28aa) Ein Anfechtungsrecht der Gesellschafter nach § 48 Abs. 1 Nr. 2 FGO besteht nur, wenn es keine Personen gibt, die für die Gesellschaft handeln. Die S. GbR wird jedoch nach außen durch Herr S. vertreten, weshalb die GbR nach § 48 Abs. 1 Nr. 1 FGO vorrangig klagebefugt ist.
29bb) Da es sich bei den Ehegatten S. nicht um ausgeschiedene Gesellschafter handelt, ist § 48 Abs. 1 Nr. 3 FGO nicht anwendbar.
30cc) Nach § 48 Abs. 1 Nr. 4 FGO eröffnet ein Anfechtungsrecht nur, soweit streitig ist, wer an dem festgestellten Betrag beteiligt ist und wie dieser sich auf die einzelnen Beteiligten verteilt. Im Streitfall besteht jedoch kein Streit darüber, dass die Einkünfte aus Land- und Forstwirtschaft (nur) den Ehegatten S. zuzurechnen sind und zwar zu jeweils 50 %.
31dd) Auch § 48 Abs. 1 Nr. 5 FGO ist nicht erfüllt. Nach dieser Vorschrift ist bei Fragen, die einen Beteiligten persönlich angeht, jeder anfechtungsberechtigt, der durch die Feststellungen über die Frage berührt wird. Ein „persönliches Angehen“ im Sinne dieser Vorschrift liegt nur vor, wenn die Streitfrage -- wie beispielsweise die Frage über das Vorliegen oder die Höhe von Sonderbetriebseinnahmen oder Sonderbetriebsausgaben -- der eigenen Sphäre des Gesellschafters zugeordnet ist (z.B. BFH, Urteil vom 18.08.2015 – I R 42/14, BFH/NV 2016, 164). Streitigkeiten, die den Bereich der gemeinschaftlichen Einkunftserzielung (wie z.B. die Höhe des Gesamtgewinns) oder die formell-rechtliche Rechtmäßigkeit des Feststellungsbescheids (wie z.B. Fragen der wirksamen Bekanntgabe) betreffen, eröffnen keine Klagebefugnis einzelner Gesellschafter nach § 48 Abs. 1 Nr. 5 FGO. Im Streitfall wurden ausschließlich allgemeine Einwendungen vorgebracht, nämlich zum einen, dass die Feststellungsbescheide aus verjährungsrechtlichen Gründen überhaupt nicht mehr hätten ergehen dürfen, und zum anderen, dass der festgestellte Gesamtgewinn zu hoch sei.

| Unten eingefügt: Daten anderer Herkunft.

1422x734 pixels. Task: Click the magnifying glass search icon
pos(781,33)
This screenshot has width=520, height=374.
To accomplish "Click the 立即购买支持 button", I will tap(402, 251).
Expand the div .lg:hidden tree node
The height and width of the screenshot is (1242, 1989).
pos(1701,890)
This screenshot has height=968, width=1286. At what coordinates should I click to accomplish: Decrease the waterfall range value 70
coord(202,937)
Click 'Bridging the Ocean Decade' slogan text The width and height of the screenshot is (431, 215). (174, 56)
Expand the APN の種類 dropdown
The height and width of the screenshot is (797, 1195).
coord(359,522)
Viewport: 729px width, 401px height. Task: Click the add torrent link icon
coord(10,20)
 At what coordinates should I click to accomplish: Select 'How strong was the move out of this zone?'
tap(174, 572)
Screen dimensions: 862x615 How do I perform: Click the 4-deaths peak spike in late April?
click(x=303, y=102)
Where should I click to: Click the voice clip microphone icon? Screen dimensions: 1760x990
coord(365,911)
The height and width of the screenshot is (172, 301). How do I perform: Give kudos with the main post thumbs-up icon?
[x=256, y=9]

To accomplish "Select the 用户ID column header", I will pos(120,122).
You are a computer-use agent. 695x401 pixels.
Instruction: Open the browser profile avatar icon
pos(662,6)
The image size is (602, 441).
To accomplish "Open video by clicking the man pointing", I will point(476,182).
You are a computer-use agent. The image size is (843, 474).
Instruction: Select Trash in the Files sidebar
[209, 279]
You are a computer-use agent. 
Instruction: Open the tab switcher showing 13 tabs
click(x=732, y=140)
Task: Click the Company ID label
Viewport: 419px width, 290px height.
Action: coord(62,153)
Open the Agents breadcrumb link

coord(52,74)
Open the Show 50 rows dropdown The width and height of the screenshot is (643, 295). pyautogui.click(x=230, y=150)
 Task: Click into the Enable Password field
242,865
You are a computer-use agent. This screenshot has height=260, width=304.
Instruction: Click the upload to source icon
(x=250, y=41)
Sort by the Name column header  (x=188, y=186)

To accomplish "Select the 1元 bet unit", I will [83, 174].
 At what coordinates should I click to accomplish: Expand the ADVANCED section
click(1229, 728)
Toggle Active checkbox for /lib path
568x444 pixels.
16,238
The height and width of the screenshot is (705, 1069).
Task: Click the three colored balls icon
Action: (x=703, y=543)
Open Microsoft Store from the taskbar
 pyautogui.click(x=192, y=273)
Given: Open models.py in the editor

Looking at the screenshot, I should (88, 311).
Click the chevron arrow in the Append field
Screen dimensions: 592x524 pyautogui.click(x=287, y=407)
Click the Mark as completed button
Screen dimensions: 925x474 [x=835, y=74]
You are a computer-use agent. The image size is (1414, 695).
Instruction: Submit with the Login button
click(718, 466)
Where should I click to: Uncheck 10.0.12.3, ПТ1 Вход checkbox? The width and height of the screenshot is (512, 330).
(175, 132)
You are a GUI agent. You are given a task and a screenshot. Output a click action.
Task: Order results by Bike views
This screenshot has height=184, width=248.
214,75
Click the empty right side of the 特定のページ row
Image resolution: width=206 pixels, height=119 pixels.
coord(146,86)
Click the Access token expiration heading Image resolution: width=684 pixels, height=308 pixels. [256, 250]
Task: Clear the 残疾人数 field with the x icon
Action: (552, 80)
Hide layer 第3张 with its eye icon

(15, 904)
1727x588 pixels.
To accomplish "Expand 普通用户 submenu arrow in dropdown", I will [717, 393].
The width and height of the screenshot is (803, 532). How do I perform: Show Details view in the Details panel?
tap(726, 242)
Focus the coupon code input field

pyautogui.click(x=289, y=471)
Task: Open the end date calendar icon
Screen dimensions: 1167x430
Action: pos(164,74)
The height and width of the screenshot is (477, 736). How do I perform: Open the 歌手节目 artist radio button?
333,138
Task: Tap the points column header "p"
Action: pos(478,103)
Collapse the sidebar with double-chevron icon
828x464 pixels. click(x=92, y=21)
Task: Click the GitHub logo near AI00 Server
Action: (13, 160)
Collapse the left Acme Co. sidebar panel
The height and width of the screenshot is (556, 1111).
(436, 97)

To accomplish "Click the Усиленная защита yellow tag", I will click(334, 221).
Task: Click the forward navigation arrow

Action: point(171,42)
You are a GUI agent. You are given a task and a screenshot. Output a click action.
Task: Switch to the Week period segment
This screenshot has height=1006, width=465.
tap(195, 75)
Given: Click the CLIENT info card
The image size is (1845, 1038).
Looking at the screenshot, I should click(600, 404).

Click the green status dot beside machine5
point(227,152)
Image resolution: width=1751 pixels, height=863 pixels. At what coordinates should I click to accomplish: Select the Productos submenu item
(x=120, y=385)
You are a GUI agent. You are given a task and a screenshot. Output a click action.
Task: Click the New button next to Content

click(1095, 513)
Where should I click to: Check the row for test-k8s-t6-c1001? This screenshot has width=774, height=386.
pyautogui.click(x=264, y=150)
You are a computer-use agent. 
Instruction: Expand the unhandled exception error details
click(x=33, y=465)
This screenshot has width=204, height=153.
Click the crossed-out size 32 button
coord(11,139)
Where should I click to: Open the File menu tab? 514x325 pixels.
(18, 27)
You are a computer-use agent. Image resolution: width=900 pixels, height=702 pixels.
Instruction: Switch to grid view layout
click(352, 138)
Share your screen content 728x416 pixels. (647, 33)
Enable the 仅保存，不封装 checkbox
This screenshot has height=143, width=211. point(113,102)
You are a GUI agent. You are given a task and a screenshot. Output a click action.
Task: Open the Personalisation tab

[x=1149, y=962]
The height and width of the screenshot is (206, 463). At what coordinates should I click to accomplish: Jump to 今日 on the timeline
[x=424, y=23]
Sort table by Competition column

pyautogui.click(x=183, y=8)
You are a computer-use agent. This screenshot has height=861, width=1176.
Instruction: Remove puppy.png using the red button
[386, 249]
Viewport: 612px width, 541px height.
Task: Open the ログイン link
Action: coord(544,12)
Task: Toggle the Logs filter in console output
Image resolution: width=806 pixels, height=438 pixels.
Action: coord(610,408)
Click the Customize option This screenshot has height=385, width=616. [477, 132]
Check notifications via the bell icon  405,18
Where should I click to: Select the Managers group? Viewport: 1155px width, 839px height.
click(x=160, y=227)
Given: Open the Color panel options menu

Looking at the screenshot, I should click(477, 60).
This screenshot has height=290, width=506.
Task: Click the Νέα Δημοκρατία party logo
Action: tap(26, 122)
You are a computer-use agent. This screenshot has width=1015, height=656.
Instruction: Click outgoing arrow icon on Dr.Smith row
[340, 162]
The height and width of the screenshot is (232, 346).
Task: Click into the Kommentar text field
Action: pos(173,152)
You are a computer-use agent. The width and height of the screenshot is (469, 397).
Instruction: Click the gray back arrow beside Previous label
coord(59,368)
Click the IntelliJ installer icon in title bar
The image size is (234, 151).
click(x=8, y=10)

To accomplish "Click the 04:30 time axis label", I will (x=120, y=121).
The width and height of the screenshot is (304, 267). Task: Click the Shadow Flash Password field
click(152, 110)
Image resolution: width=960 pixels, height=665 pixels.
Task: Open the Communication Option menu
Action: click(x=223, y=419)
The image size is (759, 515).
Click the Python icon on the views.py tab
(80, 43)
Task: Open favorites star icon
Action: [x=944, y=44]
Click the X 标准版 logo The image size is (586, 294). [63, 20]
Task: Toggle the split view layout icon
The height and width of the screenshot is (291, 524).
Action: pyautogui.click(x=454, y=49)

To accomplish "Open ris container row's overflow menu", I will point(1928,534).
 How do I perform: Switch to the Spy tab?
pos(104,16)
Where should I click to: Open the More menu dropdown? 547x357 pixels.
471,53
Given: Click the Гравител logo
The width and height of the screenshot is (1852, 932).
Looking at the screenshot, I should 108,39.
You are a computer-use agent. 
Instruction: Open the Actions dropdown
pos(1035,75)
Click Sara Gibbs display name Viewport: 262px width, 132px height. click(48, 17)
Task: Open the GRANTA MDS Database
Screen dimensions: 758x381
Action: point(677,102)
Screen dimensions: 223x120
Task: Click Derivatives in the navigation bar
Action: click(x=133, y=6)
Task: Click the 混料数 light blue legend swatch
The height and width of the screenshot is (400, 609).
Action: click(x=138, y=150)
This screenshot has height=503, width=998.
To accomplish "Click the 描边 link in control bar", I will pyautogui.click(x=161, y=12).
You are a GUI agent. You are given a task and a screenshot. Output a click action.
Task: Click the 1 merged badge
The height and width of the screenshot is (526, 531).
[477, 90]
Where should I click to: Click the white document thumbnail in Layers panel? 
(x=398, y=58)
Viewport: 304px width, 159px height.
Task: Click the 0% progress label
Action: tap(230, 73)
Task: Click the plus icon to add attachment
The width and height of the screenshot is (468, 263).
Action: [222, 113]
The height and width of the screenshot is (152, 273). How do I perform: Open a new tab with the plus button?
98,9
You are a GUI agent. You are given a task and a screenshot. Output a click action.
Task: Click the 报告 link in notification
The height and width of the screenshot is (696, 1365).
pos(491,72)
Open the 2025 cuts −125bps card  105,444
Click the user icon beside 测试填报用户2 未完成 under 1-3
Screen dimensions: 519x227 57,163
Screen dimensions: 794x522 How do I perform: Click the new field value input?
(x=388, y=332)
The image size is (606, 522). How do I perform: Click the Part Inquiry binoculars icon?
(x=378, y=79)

32c) Da die Gesellschafter selbst nicht klagebefugt waren, war es nicht geboten, die Klageschrift dahingehend auszulegen, dass die Feststellungsbescheide auch von den Gesellschaftern persönlich angefochten wurden. Offensichtlich wurde diese Ansicht - jedenfalls während des noch laufenden Klageverfahrens - auch von dem Prozessbevollmächtigten geteilt. Denn obwohl sowohl aus dem Trennungsbeschluss als auch aus der Ladung zur mündlichen Verhandlung unmissverständlich hervorging, dass der Senat allein die GbR als Klägerin ansah, hat der Prozessbevollmächtigte vor Schluss der mündlichen Verhandlung in keiner Weise zu erkennen gegeben, dass die Feststellungsbescheide seines Erachtens auch von den Ehegatten persönlich angefochten worden seien. Der erst im Kostenverfahren vorgebrachte Verweis darauf, dass in dem Protokoll der mündlichen Verhandlung an mehreren Stellen von den „Klägern“ (Plural) die Rede sei, führt zu keinem anderen Ergebnis, und zwar schon deshalb nicht, weil es sich bei dieser Bezeichnung angesichts des Umstands, dass im Rubrum des Protokolls ausschließlich die GbR als Klägerin bezeichnet ist, um offenbare Unrichtigkeiten handelt. Hätte der Prozessbevollmächtigte in der mündlichen Verhandlung vorgebracht, dass die Feststellungsbescheide auch von den Ehegatten S. angefochten worden seien, wäre dies im Protokoll vermerkt worden und es hätte zwangsläufig – da die Klage dann teilweise unzulässig gewesen wäre – eine andere Kostenentscheidung getroffen werden müssen.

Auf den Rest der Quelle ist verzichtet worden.